La Nina, a cooling of the Pacific Ocean blamed for record flooding in Australia, is near its peak and probably will last through the Northern Hemisphere’s spring, according to the U.S. Climate Prediction Center.
Measurements show most of the parts of the Pacific that are monitored were about 1.5 degrees Celsius (2.7 degrees Fahrenheit) below normal, the center in Camp Springs, Maryland, reported today in a statement.
“There remains considerable uncertainty as to whether La Nina will last into the Northern Hemisphere summer,” it said.
On average, La Nina occurs every three to five years and lasts nine to 12 months, with some persisting as long as two years. The phenomenon has been blamed for enhancing hurricane development in the Atlantic by limiting wind shear there that can tear budding storms apart.
Rain linked to La Nina has halted coal shipments and swamped cotton crops in Queensland state this month, after wet weather last year cut sugar output and downgraded east Australian wheat quality. La Nina has soaked rubber plantations in Southeast Asia, disrupted Indonesian tin output and brought dry conditions to corn and soybean areas in Argentina.
Its impact this year in the U.S. may include increased rain and snow for the Pacific Northwest, northern Rocky Mountains, Great Lakes and the Ohio Valley, according to the center. In addition, colder temperatures are possible in the Pacific Northwest and the North, excluding the New England states of Massachusetts, Connecticut, Rhode Island, Vermont, New Hampshire and Maine.

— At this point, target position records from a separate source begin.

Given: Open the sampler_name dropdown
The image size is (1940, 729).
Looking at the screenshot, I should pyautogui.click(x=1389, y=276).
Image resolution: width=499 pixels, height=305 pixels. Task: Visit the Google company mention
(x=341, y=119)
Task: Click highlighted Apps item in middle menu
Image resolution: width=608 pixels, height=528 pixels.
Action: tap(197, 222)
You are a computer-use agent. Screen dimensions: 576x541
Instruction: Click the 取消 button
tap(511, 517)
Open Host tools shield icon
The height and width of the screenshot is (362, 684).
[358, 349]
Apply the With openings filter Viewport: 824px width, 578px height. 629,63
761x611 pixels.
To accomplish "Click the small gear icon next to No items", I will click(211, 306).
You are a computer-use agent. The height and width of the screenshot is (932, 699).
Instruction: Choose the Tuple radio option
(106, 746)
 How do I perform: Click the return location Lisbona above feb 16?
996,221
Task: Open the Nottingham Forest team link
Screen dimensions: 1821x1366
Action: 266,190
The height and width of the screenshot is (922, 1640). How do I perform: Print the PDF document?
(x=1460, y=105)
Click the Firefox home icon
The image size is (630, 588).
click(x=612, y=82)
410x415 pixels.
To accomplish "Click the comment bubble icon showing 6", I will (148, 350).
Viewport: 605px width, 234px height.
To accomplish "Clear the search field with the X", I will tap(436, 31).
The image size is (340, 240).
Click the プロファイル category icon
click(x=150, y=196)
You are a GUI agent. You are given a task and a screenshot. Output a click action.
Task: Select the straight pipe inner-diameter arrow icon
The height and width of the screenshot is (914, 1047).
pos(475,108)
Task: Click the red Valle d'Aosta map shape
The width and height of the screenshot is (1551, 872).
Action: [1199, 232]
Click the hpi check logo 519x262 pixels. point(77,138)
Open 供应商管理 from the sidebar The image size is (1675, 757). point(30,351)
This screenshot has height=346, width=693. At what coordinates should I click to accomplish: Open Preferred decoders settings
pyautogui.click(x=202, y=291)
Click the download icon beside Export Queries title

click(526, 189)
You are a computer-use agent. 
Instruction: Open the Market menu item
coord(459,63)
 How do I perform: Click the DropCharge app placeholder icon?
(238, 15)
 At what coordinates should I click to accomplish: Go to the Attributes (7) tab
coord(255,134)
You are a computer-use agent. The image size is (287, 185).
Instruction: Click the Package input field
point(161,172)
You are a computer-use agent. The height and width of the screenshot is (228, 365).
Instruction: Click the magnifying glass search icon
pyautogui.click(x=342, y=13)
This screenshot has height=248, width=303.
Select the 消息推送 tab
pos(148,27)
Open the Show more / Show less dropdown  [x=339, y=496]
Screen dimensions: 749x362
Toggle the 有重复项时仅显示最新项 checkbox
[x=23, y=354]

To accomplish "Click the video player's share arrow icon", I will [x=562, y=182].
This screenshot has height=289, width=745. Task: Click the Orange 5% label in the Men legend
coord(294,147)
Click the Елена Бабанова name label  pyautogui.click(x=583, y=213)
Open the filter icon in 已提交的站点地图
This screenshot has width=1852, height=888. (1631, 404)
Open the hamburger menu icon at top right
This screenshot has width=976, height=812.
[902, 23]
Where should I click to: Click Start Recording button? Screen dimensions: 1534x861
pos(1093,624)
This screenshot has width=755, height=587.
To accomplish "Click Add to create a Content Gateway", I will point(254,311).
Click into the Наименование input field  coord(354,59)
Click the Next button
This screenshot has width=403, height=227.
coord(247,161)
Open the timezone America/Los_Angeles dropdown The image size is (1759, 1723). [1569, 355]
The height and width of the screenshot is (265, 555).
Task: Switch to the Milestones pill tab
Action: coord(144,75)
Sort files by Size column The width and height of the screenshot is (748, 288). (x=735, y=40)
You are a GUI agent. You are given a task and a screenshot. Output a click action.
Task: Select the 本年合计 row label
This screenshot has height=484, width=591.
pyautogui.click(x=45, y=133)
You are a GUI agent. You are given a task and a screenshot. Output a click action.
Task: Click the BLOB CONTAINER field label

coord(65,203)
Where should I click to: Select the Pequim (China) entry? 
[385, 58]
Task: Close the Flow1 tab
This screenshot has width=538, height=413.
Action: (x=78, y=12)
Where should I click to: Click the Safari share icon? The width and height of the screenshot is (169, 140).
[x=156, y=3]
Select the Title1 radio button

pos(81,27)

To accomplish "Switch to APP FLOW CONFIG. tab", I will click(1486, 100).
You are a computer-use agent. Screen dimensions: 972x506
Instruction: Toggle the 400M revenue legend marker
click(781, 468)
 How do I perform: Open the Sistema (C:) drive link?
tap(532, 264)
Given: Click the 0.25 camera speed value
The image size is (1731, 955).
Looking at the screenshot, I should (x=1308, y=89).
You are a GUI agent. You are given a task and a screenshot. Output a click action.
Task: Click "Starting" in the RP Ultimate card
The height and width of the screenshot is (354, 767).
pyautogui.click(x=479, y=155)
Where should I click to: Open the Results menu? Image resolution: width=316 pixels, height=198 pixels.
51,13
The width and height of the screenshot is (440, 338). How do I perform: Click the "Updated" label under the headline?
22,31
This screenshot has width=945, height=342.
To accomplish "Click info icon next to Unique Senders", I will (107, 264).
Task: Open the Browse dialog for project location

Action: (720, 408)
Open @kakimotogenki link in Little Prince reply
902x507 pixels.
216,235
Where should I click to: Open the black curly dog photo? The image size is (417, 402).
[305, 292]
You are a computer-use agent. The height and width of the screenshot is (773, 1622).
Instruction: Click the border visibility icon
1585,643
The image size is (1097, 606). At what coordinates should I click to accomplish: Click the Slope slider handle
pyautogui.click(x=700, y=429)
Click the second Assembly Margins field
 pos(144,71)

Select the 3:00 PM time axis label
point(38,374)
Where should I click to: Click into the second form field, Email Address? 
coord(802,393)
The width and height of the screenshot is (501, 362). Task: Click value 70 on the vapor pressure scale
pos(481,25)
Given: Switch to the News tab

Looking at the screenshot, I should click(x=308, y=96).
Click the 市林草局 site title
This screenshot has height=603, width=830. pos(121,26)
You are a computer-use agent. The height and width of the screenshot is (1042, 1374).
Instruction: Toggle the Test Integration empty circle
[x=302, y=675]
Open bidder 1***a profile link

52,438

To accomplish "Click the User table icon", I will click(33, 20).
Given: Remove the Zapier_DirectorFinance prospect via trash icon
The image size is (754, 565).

The threat of cool or neutral temperature conditions in the Pacific was part of the reason Colorado State University predicted the 2011 Atlantic hurricane season will probably be above-average.
An average hurricane season produces 11 storms, according to the National Hurricane Center in Miami. CSU researchers last month predicted 17 storms with winds of at least 39 miles per hour will form in the Atlantic after the season starts June 1.